* **The data**:
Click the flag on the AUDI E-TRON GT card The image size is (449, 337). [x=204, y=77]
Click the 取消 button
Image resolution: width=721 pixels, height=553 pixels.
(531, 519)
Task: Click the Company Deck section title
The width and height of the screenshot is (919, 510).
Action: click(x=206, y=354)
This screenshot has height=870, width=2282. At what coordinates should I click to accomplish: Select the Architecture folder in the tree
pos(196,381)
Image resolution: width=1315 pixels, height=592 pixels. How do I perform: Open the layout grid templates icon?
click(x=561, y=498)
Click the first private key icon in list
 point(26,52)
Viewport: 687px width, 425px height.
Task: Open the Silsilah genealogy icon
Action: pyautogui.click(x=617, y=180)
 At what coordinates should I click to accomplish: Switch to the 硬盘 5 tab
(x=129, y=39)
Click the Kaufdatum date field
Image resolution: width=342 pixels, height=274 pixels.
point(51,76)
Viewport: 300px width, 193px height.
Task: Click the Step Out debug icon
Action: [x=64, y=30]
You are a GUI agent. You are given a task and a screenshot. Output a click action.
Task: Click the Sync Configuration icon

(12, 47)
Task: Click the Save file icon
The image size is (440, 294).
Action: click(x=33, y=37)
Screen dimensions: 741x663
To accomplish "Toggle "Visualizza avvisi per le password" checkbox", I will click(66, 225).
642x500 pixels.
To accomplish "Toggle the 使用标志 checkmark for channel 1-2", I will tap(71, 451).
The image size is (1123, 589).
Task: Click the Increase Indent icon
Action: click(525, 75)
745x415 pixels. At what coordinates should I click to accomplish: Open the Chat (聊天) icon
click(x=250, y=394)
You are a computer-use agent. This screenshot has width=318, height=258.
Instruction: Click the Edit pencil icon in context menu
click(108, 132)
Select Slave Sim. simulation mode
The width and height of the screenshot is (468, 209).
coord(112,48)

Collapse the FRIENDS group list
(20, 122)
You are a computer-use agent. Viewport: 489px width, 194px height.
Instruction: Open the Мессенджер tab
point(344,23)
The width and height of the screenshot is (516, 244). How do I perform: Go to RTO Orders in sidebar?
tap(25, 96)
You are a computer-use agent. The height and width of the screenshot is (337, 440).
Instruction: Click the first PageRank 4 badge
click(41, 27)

* **Prompt**: Out of the records above, pull each line containing the word "agent".

* **Task output**:
You are a GUI agent. You are given a task and a screenshot. Output a click action.
You are a computer-use agent. This screenshot has width=318, height=258.
You are a computer-use agent. Viewport: 489px width, 194px height.
You are a computer-use agent. The height and width of the screenshot is (337, 440).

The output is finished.